The game continued to be played out in the home side's half but the nearest either side came to scoring gain before half time, was when Henderson found the side netting when he opted to shoot instead of laying the ball across the face of the goal.
But hey! He'd been involved in both Mansfield goals thus far, so give him some credit.
HT: Rams 1 v Stags 2
The home side were less generous about leaving acres of space for the Stags to knock the ball about in after the break, but the visitors manager Adam Murray, who turned out 54 times for tonight's hosts during his distinguished playing career, could still draw plenty of positives from his side's performance, who were still creating more chances than their hosts, even if the tempo of the game had slowed down by now. The Rams were, in the main, being restricted to long range efforts, while: , Howkins, Benning and Clements all went close to adding a third goalfor Mansfield with off target efforts and CJ Hamilton saw his goal bound effort charged down by Farrand Dawson.
With a little over five minutes remaining, County drew level with another deflected strike, as Weimann’s shot from just outside, was blocked by Oscar Gobern, but the ball spun up and dropped over Shearer and bounced just over the goal line.

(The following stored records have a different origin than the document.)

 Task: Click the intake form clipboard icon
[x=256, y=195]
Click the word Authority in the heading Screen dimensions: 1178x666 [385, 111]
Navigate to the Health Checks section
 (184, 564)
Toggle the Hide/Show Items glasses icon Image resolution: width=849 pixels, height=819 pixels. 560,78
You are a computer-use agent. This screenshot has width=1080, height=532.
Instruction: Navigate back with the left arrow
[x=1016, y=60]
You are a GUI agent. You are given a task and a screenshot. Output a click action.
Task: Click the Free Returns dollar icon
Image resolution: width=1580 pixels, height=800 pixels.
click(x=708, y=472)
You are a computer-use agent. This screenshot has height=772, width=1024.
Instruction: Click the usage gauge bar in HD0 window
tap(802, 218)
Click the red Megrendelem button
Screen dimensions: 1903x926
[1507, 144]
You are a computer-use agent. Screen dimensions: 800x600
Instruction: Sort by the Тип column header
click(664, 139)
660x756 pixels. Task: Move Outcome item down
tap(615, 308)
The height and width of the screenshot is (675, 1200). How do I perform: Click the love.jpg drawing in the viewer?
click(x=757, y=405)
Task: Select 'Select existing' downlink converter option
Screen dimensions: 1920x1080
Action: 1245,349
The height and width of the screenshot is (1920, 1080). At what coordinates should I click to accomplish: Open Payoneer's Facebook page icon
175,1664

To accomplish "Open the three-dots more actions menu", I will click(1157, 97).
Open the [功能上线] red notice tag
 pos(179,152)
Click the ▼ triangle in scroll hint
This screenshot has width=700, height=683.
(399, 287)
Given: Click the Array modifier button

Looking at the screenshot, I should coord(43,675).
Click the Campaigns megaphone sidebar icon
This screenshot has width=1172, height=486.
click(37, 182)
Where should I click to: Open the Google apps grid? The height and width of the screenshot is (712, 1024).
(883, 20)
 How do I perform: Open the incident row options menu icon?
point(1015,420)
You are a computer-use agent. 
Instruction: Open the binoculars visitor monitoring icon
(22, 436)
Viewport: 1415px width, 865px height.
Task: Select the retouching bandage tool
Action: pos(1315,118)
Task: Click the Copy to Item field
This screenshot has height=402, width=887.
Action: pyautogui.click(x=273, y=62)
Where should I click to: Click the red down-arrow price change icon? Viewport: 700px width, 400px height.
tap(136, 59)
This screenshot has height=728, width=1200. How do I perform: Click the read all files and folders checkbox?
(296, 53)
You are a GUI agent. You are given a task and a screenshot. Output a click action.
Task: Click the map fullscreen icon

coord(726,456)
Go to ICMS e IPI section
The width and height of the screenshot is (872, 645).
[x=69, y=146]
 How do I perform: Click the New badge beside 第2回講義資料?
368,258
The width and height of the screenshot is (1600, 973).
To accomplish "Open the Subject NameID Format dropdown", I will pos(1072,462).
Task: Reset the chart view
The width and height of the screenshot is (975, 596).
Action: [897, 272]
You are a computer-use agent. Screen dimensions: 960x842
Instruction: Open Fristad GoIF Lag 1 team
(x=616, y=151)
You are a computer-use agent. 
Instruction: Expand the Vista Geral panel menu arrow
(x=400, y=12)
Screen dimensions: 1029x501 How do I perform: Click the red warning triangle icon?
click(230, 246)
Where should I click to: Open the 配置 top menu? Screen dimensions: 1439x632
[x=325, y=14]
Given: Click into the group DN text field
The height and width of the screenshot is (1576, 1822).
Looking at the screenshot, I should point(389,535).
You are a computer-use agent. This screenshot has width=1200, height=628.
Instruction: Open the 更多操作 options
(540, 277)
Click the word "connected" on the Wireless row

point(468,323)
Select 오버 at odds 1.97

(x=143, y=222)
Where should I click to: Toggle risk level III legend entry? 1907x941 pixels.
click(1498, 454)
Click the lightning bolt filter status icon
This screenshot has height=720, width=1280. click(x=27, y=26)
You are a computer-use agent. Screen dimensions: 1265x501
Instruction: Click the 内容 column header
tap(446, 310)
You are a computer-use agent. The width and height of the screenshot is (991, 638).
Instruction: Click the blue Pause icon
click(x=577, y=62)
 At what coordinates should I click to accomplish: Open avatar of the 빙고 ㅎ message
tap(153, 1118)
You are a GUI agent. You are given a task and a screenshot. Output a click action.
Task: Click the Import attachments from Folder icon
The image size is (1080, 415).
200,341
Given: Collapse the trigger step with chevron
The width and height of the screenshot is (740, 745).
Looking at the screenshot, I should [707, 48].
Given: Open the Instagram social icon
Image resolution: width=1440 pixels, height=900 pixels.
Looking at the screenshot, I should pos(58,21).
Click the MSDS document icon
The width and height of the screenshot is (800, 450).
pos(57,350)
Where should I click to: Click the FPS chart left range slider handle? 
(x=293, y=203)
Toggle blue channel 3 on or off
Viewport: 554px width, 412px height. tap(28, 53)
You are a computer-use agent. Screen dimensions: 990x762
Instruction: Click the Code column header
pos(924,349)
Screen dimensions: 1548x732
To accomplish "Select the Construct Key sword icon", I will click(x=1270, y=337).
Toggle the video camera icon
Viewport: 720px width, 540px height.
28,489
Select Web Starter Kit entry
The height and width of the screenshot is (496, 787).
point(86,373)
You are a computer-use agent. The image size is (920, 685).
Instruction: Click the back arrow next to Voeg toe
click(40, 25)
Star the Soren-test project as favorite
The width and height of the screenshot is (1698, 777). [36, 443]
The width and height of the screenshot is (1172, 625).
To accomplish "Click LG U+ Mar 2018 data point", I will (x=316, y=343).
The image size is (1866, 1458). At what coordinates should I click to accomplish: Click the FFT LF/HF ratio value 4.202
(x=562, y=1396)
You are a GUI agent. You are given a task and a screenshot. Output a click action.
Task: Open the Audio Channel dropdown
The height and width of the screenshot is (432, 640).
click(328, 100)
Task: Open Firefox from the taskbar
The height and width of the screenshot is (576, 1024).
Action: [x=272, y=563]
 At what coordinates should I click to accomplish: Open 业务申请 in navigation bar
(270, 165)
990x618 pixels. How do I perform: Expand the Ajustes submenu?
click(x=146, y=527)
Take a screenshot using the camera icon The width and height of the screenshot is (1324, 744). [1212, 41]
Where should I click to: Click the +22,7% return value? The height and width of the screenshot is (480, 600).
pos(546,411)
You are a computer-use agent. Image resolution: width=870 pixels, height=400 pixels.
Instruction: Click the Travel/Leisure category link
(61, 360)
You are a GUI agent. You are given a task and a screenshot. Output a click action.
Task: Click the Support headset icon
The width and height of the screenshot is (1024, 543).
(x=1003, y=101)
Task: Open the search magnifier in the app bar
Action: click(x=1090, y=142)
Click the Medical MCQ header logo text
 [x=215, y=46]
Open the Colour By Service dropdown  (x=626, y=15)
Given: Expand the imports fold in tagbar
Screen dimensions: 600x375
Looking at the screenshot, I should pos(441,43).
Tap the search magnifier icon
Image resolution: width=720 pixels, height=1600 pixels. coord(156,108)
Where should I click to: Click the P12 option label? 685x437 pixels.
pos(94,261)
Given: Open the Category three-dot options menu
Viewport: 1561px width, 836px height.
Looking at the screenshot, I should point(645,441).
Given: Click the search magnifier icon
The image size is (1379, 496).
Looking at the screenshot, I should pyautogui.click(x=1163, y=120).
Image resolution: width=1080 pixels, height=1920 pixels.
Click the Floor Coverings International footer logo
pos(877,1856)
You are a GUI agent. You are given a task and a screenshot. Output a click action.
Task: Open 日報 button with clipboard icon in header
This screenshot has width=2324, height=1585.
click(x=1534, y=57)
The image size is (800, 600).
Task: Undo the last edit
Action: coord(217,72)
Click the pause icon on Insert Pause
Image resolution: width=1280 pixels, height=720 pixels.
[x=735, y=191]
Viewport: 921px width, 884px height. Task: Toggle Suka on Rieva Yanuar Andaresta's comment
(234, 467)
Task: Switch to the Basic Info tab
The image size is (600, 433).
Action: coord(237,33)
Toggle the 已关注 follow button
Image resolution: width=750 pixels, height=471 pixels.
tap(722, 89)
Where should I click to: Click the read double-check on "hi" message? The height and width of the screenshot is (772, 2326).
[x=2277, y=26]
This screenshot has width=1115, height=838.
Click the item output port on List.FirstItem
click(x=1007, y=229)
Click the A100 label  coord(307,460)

Given the claim the B teams in this competition have been entered to give development age players a taste of first team football, it was quite fitting that the Rams equaliser was scored by a  twenty five year old Austrian.
Rip it up and start again Football League, the original dubious intentions that this season's format was leaning towards, have created your very own Frankenstein monster of a competition.
In stoppage time, Matt Green was almost presented with the easiest of chances to clinch a win for the visitors as County's calamity keeper scuffed another clearance, but with a penalty shoot out looming, Chris Clements finally put the game to bed and claimed a deserved win for the Stags, with a twenty five yard shot that bulged the top corner... and the £10,000 prize money (the pot for all wins in the group stages) was heading towards Mansfield Town's bank account, to add to the cash they won at Port Vale.
FT: Derby County 2 v Mansfield Town 3
Footnote: Added Thursday 10/11/2016.
Having gone through to the 'regionalised' knock out stage by virtue of finishing second in their qualifying group, the Stags have been drawn away at Carlisle United on Tuesday 6th December (correct date according to the Cumbrians website) in the next round, which is just 172 local miles away from Mansfield. 
A sick punchline to a poor joke of a tournament, if ever there was one.